PAR urges the next governor to be a champion for transparency, to set a superior example for all state and local governments and boards and commissions and to adopt a number of policy positions and practices.

PAR recommendations

*The governor should declare that the state shall follow only a narrow interpretation of the deliberative process privilege. In the current governor’s records law, the definition of the deliberative process privilege is open to an interpretation that is too broad and has been abused. If kept as a very limited exemption, the privilege may have an appropriate role to play in the governor’s records law. But the definition should be better tailored to a more limited interpretation and should be among the more restrictive interpretations compared with statutory and judicial guidance observed in other states.

By and large, court rulings on these issues across the country would generally fall in line with the restrictions described here:

-Just because a record is part of a deliberative process does not mean it is privileged or that it can use the exemption. For example, virtually everything the Legislature does is part of a deliberative process, but we would not want lawmakers’ deliberations, hearings, debates, bills and amendments closed from public view. Similarly, state and local agencies should not be allowed to hide information from the public only for the reason that a decision-making process was involved. Decision-making and the deliberative process is ubiquitous in government, and so the deliberative process privilege can be invoked for most any document if the privilege is too broadly asserted and abused.

-When properly claimed, the privilege protects opinions, suggestions, arguments and non-final recommendations. This restriction applies even to the governor. The privilege should not apply to factual information and investigations, even if those facts are used in decision-making. (An opinion or recommendation to the governor that cites facts from a document might be privileged, but not the records or the facts themselves.)

-The privileged records must be pre-decisional. In short, if a document is factual, is a typical government regulatory form or represents a final decision, it very likely should not be privileged. And even when a document might qualify for the privilege, the need for discovery on behalf of the public interest might outweigh the government’s need for disclosure.

-Reports and studies commissioned with private consultants and paid with public money should be made available to the public and should not be subject to public records exemptions, including the deliberative process privilege. These types of documents already are public records under current law. But the law has not been observed completely and faithfully and so the correct standard must be reinforced. In particular we must prevent the deliberative process privilege from being extended to these types of records. Exceptions might include homeland security concerns and specific figures within reports that would compromise the state’s negotiating position with regard to, for example, a potential sale of public assets or contracts for privatizations. Even in circumstances of state business negotiations, the studies should be released and only the most critical compromising data should be redacted. And even in those cases, the full studies should be released without delay after the decisions are made. Without this transparency, government officials can shroud evidence and information that run contrary to their policy positions and can control and distort information to mislead the public.

*The provision in the governor’s records law that allows a six-month exclusion of agency budgetary recommendations sent to the governor should be greatly limited or repealed.
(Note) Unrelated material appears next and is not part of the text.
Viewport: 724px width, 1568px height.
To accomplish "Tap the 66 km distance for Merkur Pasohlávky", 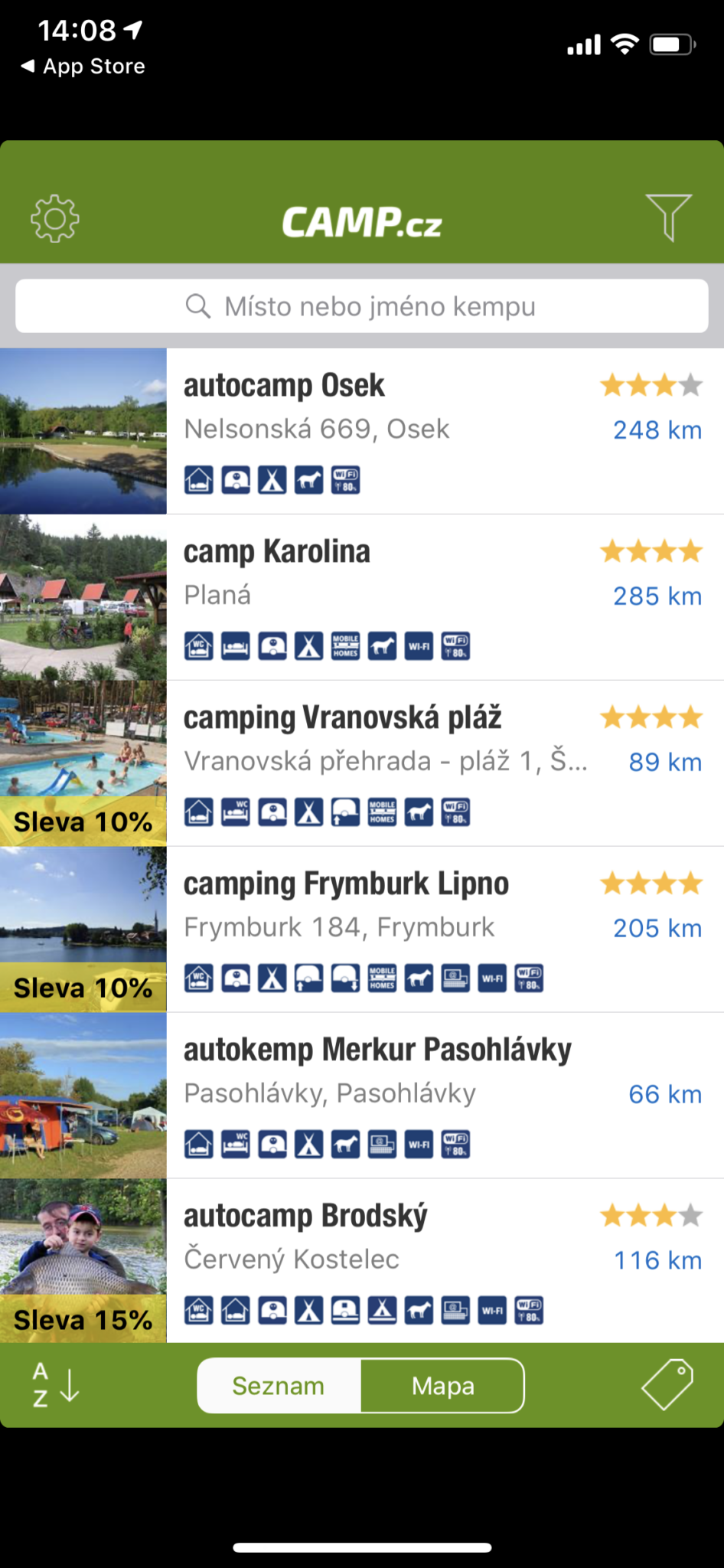I will [x=664, y=1094].

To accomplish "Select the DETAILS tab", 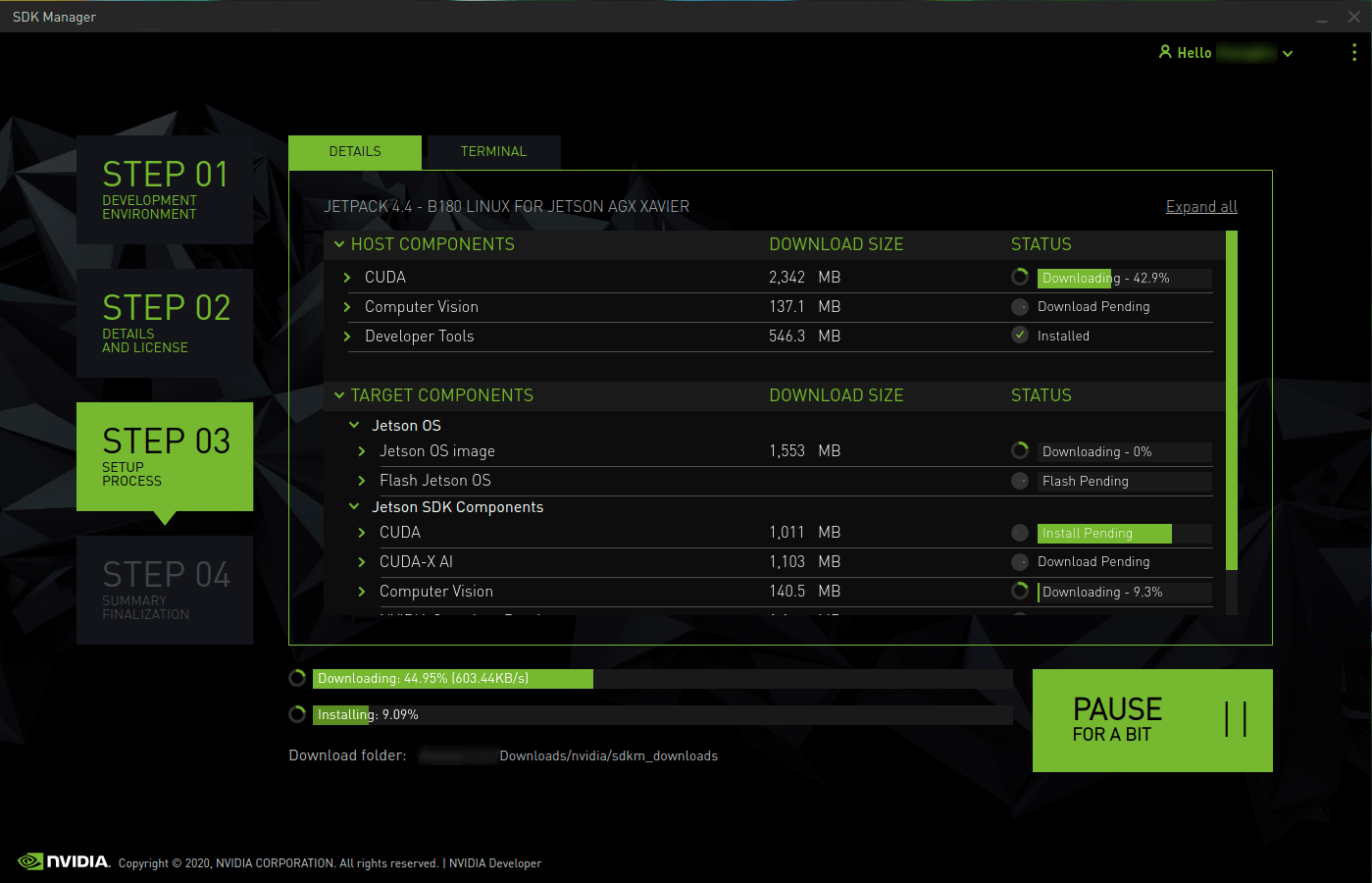I will [x=355, y=152].
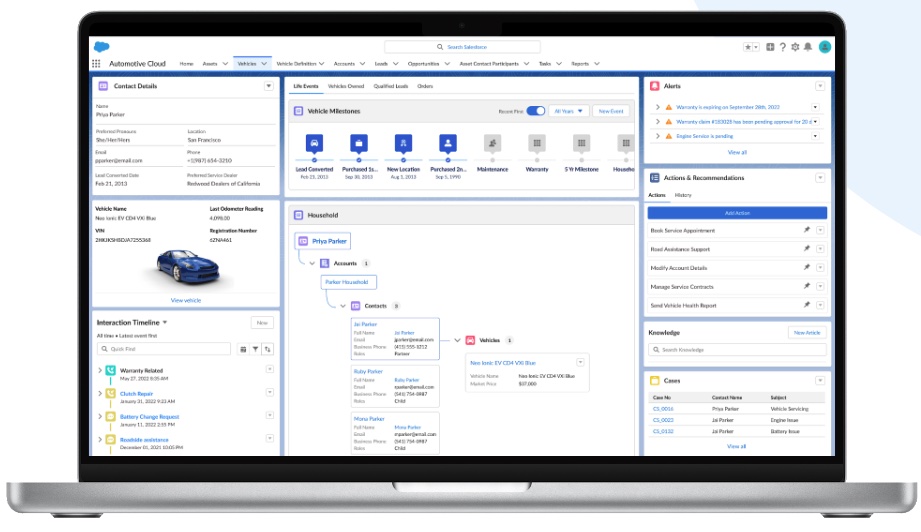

Whatever its intended purpose, this provision shrouds vital budget developments and has resulted in less transparency for the convenience of the agencies. This exemption is particularly indefensible once the governor has reviewed them, made a decision and submitted an executive budget.

*The governor should direct that documents and communications be preserved for archiving and eventually those archives should be available to the public. (The current governor is maintaining its records, according to the governor’s chief counsel.) Louisiana law allows the destruction of government documents after three years. This law should be changed with regard to the records of a state governor, whose activities have a profound bearing on public welfare and are likely to change the course of history. Shielded records of the governor’s office should eventually and routinely become part of the public record, except where appropriate to protect privacy rights, security and executive privilege, narrowly defined. A governor or former governor ought to have the right to challenge the release of old records based on privacy or other fundamental exemptions.

*State agencies outside the office of the governor should follow state law and cease relying on the alleged deliberative process privilege to deny the release of records and they should not label or destroy documents they presume are exempt under the purported privilege. Immediately upon taking office, the next governor should direct his agency heads to cease declaring the deliberative process privilege. The only Louisiana law currently that recognizes a deliberative process privilege is for the governor alone, not even for his staff.

*When agencies deny a release of public records, they should follow the law by citing specifically which state exemptions in the law give the agency the right to deny access. Agencies must cite law and not just court cases (particularly not dicta from court cases that are not ruling on public records questions) when justifying an exemption for a records release. (For more details on this problem as it relates to the deliberative process privilege, see the Special Report following this commentary.)

*The governor should instruct his government agencies to do as the law demands and err on the side of public disclosure when questions arise about public access to records.

*The state should observe methods – commonly used elsewhere – to work with the court system to weigh arguments initially in disputes over government document requests. (Some states have additional third-party institutions.) The practice of indexing disputed documents or other expedited measures could perhaps curtail legal costs. The system should not be expensive for a citizen.

New initiatives for new times

*State and local governments need clearer guidelines regarding the disclosure and archiving of digital communications. At a minimum, an opinion or further guidance from the attorney general could provide a set of standards for agencies and public officials to follow regarding emails, government use of personal email accounts, text messages, twitter, Facebook and other new forms of communication. The attorney general already has provided valuable guidance on issues related to digital communications and open meetings. Lawyers in the attorney general’s office should be called upon for their expertise and information on these issues. The legislative governmental affairs committees should embark on special hearings and a study of the matter to identify best practices and improve Louisiana’s law as appropriate.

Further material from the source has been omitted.